Collected data
● ● ● ● ● ● ●

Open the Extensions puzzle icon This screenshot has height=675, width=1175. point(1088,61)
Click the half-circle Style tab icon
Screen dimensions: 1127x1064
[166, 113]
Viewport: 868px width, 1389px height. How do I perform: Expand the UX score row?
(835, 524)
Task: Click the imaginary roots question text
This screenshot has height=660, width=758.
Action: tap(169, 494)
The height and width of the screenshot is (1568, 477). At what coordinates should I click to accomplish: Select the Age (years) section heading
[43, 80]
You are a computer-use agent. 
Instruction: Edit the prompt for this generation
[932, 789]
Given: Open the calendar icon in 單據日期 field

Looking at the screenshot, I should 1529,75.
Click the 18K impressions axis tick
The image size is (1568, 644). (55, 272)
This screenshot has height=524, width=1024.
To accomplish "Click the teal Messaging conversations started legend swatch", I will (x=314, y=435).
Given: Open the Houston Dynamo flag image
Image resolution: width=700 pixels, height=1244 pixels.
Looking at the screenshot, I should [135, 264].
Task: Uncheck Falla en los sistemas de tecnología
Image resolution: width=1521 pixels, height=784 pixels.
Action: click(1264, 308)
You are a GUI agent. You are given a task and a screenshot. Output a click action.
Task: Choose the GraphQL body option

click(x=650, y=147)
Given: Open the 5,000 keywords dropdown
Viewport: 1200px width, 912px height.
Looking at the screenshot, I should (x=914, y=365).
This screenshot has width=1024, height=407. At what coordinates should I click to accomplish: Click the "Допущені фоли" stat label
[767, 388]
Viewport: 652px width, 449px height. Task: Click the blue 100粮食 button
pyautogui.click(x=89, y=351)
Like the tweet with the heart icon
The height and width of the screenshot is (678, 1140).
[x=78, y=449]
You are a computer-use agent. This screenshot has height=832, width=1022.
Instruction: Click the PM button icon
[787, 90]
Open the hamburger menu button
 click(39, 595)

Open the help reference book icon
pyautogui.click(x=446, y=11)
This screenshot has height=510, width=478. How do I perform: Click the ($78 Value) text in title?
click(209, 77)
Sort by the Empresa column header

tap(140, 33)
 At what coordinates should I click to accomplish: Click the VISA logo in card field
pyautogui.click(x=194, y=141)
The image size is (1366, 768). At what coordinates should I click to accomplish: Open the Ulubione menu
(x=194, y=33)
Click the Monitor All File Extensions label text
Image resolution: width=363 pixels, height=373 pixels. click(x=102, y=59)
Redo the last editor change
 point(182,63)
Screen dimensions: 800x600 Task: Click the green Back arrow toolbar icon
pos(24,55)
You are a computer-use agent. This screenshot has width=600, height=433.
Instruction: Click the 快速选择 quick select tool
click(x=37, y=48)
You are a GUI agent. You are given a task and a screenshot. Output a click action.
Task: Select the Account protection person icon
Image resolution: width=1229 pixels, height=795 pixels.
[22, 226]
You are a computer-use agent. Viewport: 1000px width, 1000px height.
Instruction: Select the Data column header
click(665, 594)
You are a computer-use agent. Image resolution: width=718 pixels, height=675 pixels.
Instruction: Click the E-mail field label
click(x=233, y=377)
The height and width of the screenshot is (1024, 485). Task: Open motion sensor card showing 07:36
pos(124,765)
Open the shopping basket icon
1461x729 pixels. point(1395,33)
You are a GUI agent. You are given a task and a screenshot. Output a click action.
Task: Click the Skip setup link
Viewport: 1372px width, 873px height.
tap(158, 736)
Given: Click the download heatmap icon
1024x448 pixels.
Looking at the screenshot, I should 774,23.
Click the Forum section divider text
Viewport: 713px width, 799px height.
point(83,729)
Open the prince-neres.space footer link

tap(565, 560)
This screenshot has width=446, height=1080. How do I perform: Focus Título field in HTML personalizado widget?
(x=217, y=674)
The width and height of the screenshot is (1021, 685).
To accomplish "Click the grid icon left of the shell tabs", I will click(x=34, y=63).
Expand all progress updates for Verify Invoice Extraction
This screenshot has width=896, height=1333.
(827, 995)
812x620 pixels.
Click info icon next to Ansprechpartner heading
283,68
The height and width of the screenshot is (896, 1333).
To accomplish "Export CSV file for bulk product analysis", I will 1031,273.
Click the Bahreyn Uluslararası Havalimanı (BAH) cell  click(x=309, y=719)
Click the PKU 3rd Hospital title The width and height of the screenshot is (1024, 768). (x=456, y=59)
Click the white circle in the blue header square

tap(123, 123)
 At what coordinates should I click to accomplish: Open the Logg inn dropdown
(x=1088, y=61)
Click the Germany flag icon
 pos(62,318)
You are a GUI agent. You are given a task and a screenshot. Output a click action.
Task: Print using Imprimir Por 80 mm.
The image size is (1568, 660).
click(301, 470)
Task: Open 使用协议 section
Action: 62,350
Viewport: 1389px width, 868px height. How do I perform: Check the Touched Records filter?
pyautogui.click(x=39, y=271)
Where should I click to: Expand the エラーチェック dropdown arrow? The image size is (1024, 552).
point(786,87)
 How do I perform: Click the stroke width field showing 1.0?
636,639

● ● ● ● ● ● ●

Exactly as they appear above, return all of the records.

**Written response:**
Open the Extensions puzzle icon This screenshot has height=675, width=1175. point(1088,61)
Click the half-circle Style tab icon
Screen dimensions: 1127x1064
[166, 113]
Viewport: 868px width, 1389px height. How do I perform: Expand the UX score row?
(835, 524)
Task: Click the imaginary roots question text
This screenshot has height=660, width=758.
Action: tap(169, 494)
The height and width of the screenshot is (1568, 477). At what coordinates should I click to accomplish: Select the Age (years) section heading
[43, 80]
You are a computer-use agent. 
Instruction: Edit the prompt for this generation
[932, 789]
Given: Open the calendar icon in 單據日期 field

Looking at the screenshot, I should 1529,75.
Click the 18K impressions axis tick
The image size is (1568, 644). (55, 272)
This screenshot has height=524, width=1024.
To accomplish "Click the teal Messaging conversations started legend swatch", I will (x=314, y=435).
Given: Open the Houston Dynamo flag image
Image resolution: width=700 pixels, height=1244 pixels.
Looking at the screenshot, I should [135, 264].
Task: Uncheck Falla en los sistemas de tecnología
Image resolution: width=1521 pixels, height=784 pixels.
Action: click(1264, 308)
You are a GUI agent. You are given a task and a screenshot. Output a click action.
Task: Choose the GraphQL body option

click(x=650, y=147)
Given: Open the 5,000 keywords dropdown
Viewport: 1200px width, 912px height.
Looking at the screenshot, I should (x=914, y=365).
This screenshot has width=1024, height=407. At what coordinates should I click to accomplish: Click the "Допущені фоли" stat label
[767, 388]
Viewport: 652px width, 449px height. Task: Click the blue 100粮食 button
pyautogui.click(x=89, y=351)
Like the tweet with the heart icon
The height and width of the screenshot is (678, 1140).
[x=78, y=449]
You are a computer-use agent. This screenshot has height=832, width=1022.
Instruction: Click the PM button icon
[787, 90]
Open the hamburger menu button
 click(39, 595)

Open the help reference book icon
pyautogui.click(x=446, y=11)
This screenshot has height=510, width=478. How do I perform: Click the ($78 Value) text in title?
click(209, 77)
Sort by the Empresa column header

tap(140, 33)
 At what coordinates should I click to accomplish: Click the VISA logo in card field
pyautogui.click(x=194, y=141)
The image size is (1366, 768). At what coordinates should I click to accomplish: Open the Ulubione menu
(x=194, y=33)
Click the Monitor All File Extensions label text
Image resolution: width=363 pixels, height=373 pixels. click(x=102, y=59)
Redo the last editor change
 point(182,63)
Screen dimensions: 800x600 Task: Click the green Back arrow toolbar icon
pos(24,55)
You are a computer-use agent. This screenshot has width=600, height=433.
Instruction: Click the 快速选择 quick select tool
click(x=37, y=48)
You are a GUI agent. You are given a task and a screenshot. Output a click action.
Task: Select the Account protection person icon
Image resolution: width=1229 pixels, height=795 pixels.
[22, 226]
You are a computer-use agent. Viewport: 1000px width, 1000px height.
Instruction: Select the Data column header
click(665, 594)
You are a computer-use agent. Image resolution: width=718 pixels, height=675 pixels.
Instruction: Click the E-mail field label
click(x=233, y=377)
The height and width of the screenshot is (1024, 485). Task: Open motion sensor card showing 07:36
pos(124,765)
Open the shopping basket icon
1461x729 pixels. point(1395,33)
You are a GUI agent. You are given a task and a screenshot. Output a click action.
Task: Click the Skip setup link
Viewport: 1372px width, 873px height.
tap(158, 736)
Given: Click the download heatmap icon
1024x448 pixels.
Looking at the screenshot, I should 774,23.
Click the Forum section divider text
Viewport: 713px width, 799px height.
point(83,729)
Open the prince-neres.space footer link

tap(565, 560)
This screenshot has width=446, height=1080. How do I perform: Focus Título field in HTML personalizado widget?
(x=217, y=674)
The width and height of the screenshot is (1021, 685).
To accomplish "Click the grid icon left of the shell tabs", I will click(x=34, y=63).
Expand all progress updates for Verify Invoice Extraction
This screenshot has width=896, height=1333.
(827, 995)
812x620 pixels.
Click info icon next to Ansprechpartner heading
283,68
The height and width of the screenshot is (896, 1333).
To accomplish "Export CSV file for bulk product analysis", I will 1031,273.
Click the Bahreyn Uluslararası Havalimanı (BAH) cell  click(x=309, y=719)
Click the PKU 3rd Hospital title The width and height of the screenshot is (1024, 768). (x=456, y=59)
Click the white circle in the blue header square

tap(123, 123)
 At what coordinates should I click to accomplish: Open the Logg inn dropdown
(x=1088, y=61)
Click the Germany flag icon
 pos(62,318)
You are a GUI agent. You are given a task and a screenshot. Output a click action.
Task: Print using Imprimir Por 80 mm.
The image size is (1568, 660).
click(301, 470)
Task: Open 使用协议 section
Action: 62,350
Viewport: 1389px width, 868px height. How do I perform: Check the Touched Records filter?
pyautogui.click(x=39, y=271)
Where should I click to: Expand the エラーチェック dropdown arrow? The image size is (1024, 552).
point(786,87)
 How do I perform: Click the stroke width field showing 1.0?
636,639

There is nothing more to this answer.